[Start of Attachment]
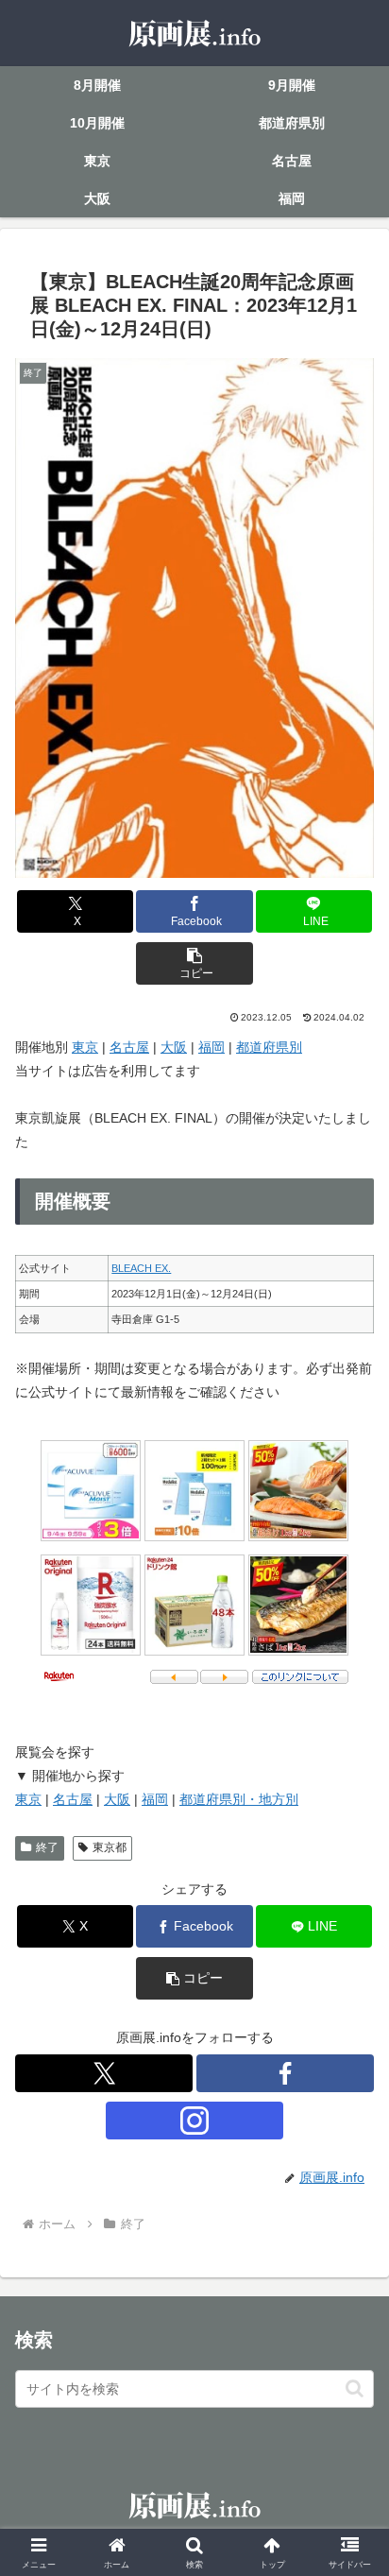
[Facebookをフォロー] (285, 2073)
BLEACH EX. (141, 1268)
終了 (47, 1847)
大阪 (174, 1047)
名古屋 (129, 1047)
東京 (85, 1047)
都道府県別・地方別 (238, 1799)
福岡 (211, 1047)
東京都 (110, 1847)
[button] (194, 963)
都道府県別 (269, 1047)
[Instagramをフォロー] (194, 2120)
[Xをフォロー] (104, 2073)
[End of Attachment]
◆ **Goal of the exercise**: Nothing but an exact copy of the data, without pictures, should be returned.

◆ **Output for this task**:
[Facebookをフォロー] (285, 2073)
BLEACH EX. (141, 1268)
終了 (47, 1847)
大阪 (174, 1047)
名古屋 (129, 1047)
東京 (85, 1047)
都道府県別・地方別 (238, 1799)
福岡 (211, 1047)
東京都 (110, 1847)
[button] (194, 963)
都道府県別 (269, 1047)
[Instagramをフォロー] (194, 2120)
[Xをフォロー] (104, 2073)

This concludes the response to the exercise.